Este auge coincide con el periodo en el que Daniel Miguel estuvo al frente del Rectorado. Cabe recordar que el fomento de la investigación fue uno de los objetivos que se marcó. De hecho, incrementó el presupuesto de la Fundación General de la UVa con este objetivo.
La Universidad cuenta con una Unidad de Patentes que desde el año 2008 que ofrece asesoramiento sobre todo el proceso de protección de los resultados de una investigación. Cuando un docente o investigador consigue avances significativos que considera que podrían ser merecedores de una patente, lo comunica a la institución académica, que es la titular de esos resultados.
En ese punto, la UVa estudia la propuesta y decide si procede solicitar la protección y de qué tipo debe ser la petición. Si la respuesta es afirmativa, la Unidad ayuda al investigador a elaborar la memoria que hay que presentar ante la OEPM. Posteriormente también es la encargada de seguir todos los trámites hasta que la concesión es un hecho. Ademas, asesora a los investigadores en el caso de que haya alguna empresa o entidad interesada en adquirir los derechos. 
Los retornos económicos procedentes de la explotación de las patentes licenciadas se reinvierten en la solicitud de nuevas patentes.
Aunque la Universidad es una de las instituciones más activas en este campo, no es la única. También hay muchas empresas que protegen sus inventos y procesos industriales para evitar que los explote la competencia sin pasar antes por caja. Ademas, algunos particulares hacen lo propio con las ideas a las que logran dar forma. Desde las mas sencillas, como sistemas de iluminación para bicicletas o artilugios para detectar la temperatura del agua con la vista, hasta otras muchos mas complejas, de carácter técnico.
Según los datos de la OEPM, los vallisoletanos solicitaron el año pasado 38 patentes, 26 modelos de utilidad, 567 marcas nacionales, 114 nombres comerciales y once diseños industriales.
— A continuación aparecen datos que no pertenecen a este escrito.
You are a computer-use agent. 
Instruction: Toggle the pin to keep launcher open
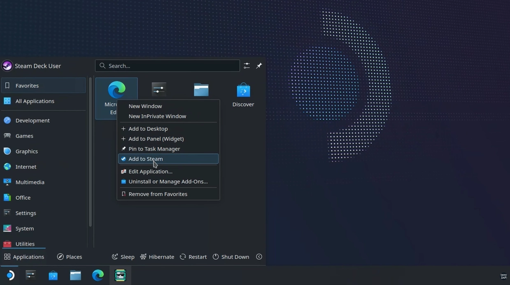[x=259, y=66]
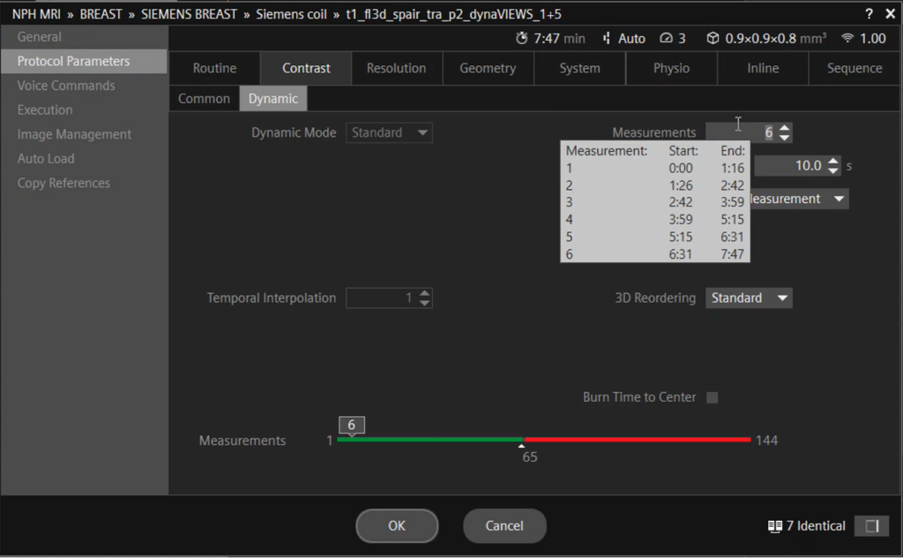Screen dimensions: 903x558
Task: Open help with the question mark icon
Action: [869, 13]
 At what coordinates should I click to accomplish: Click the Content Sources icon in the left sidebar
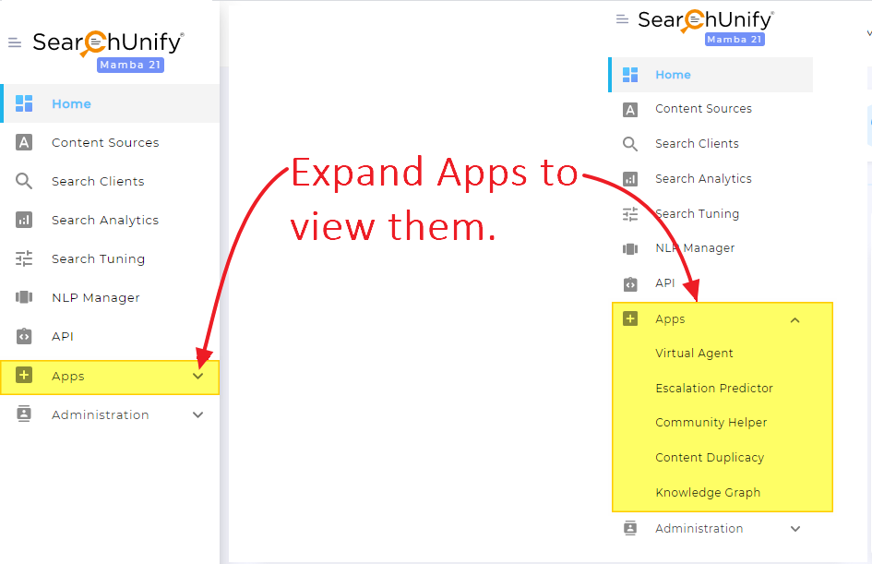pyautogui.click(x=24, y=142)
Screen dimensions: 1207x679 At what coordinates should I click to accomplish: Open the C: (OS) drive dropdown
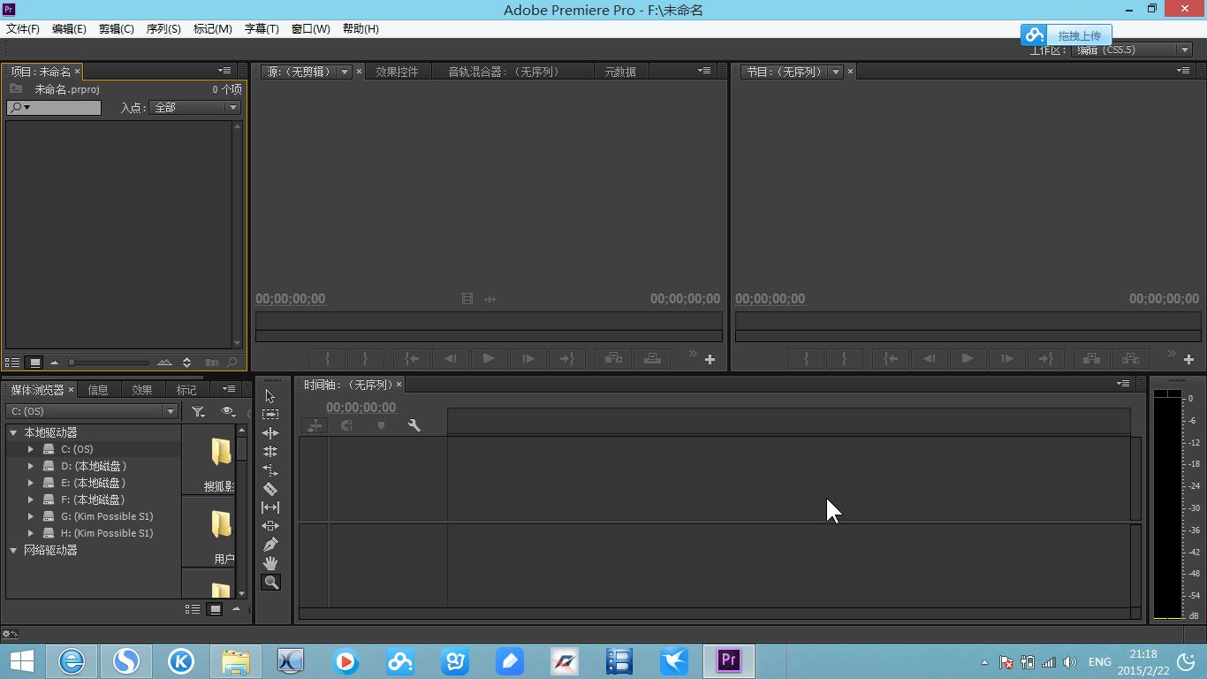[92, 411]
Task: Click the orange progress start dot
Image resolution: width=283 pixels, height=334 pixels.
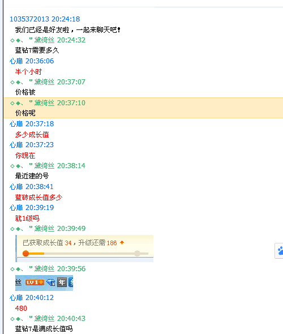Action: click(x=26, y=254)
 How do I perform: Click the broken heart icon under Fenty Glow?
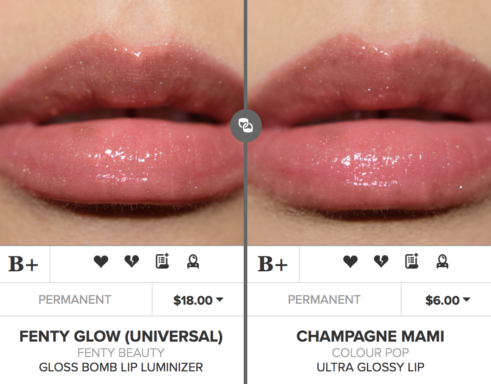131,261
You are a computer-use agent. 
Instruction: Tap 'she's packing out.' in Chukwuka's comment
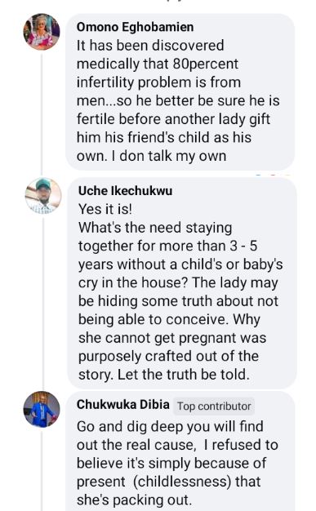134,500
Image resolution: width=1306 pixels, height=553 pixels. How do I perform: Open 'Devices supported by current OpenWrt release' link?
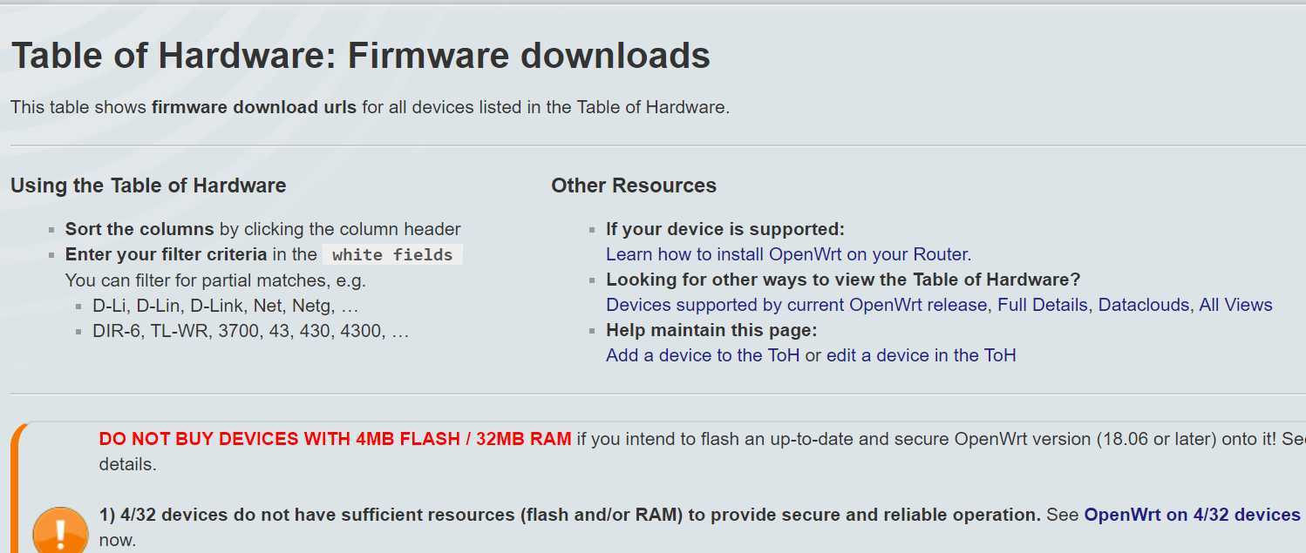tap(797, 305)
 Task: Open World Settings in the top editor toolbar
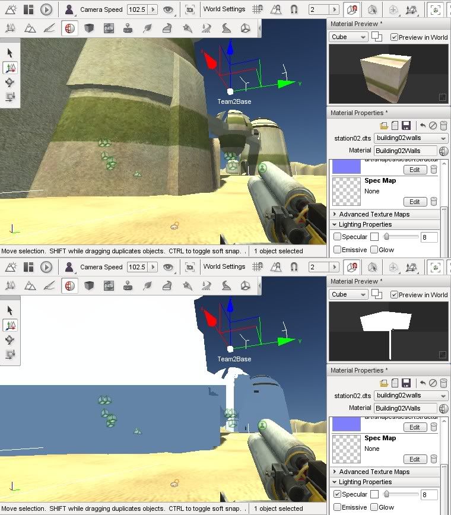click(224, 9)
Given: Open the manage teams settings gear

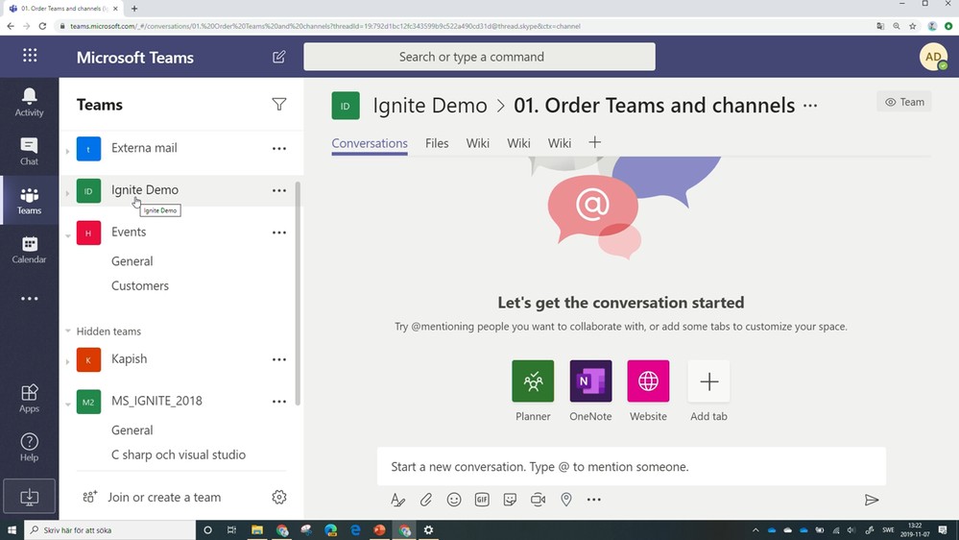Looking at the screenshot, I should click(279, 497).
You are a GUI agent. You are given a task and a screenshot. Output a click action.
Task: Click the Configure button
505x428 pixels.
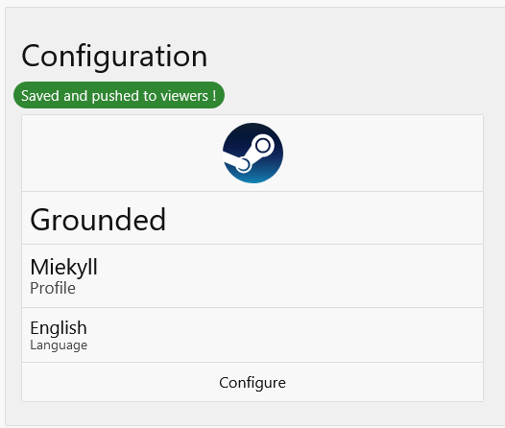(253, 382)
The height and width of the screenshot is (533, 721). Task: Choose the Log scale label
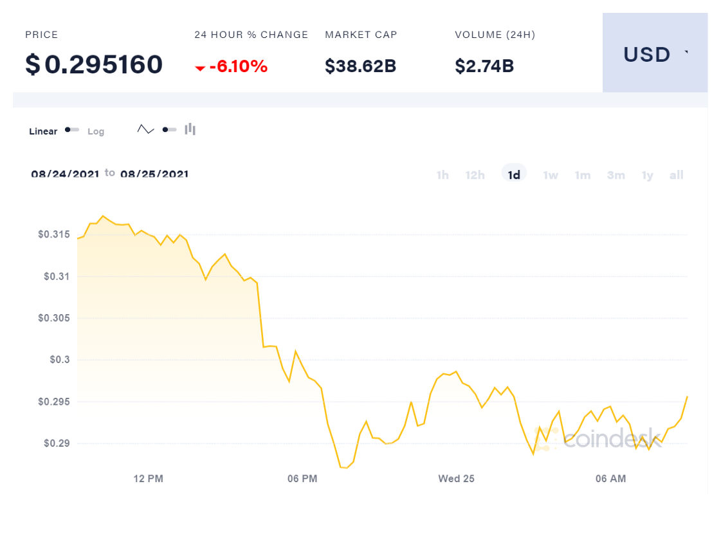[96, 131]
Un modelo de utilidad, también conocido como «patente menor», implica unos requisitos de patentabilidad menos estrictos que la tradicional, resulta más barato de obtener y es válido para un plazo de tiempo menor.
Hace poco más de un año entró en vigor la nueva Ley de Patentes que «equipara la normativa española al ámbito internacional y fortalece el sistema de patentes nacional, estableciendo un marco legal en el que prima la actividad verdaderamente inventiva y novedosa, implantando un único procedimiento de concesión que beneficia a la seguridad jurídica de los solicitantes», informan desde la Oficina.
algunas invenciones. Entre las patentes solicitadas por la UVa en los últimos años se encuentra, por ejemplo, un sistema de orientación mediante tecnología Bluetooth para personas invidentes. Una idea del inventor Óscar Sanz. Otros de los inventos presentados son un pedal de bicicleta que permite un anclaje ergonómico del pie, un sistema completo de iluminación totalmente integrado en cuadro de bicicleta, una luminaria plegable con circuito impreso flexible y un sistema para obtener datos y almacenar, procesar y presentar al usuario información útil, relacionada con el estado de su coche, así como ofrecer servicios de aviso de emergencias y de caja negra.
Hay otros que son mucho más técnicos y difíciles de comprender para las personas que no están versadas en la materia. Por ejemplo, un «procedimiento para control triboluminiscente de sobrecarga en madera estructural» y un «material y procedimiento para el almacenamiento y regulación de la liberación de hidrógeno en estado sólido».
También la Universidad Europea Miguel de Cervantes presentó el año pasado alguna patente. Por ejemplo, un dispositivo detector de la merma de líquido dentro de una barrica o contenedor similar, a cargo de José Manuel Castellanos.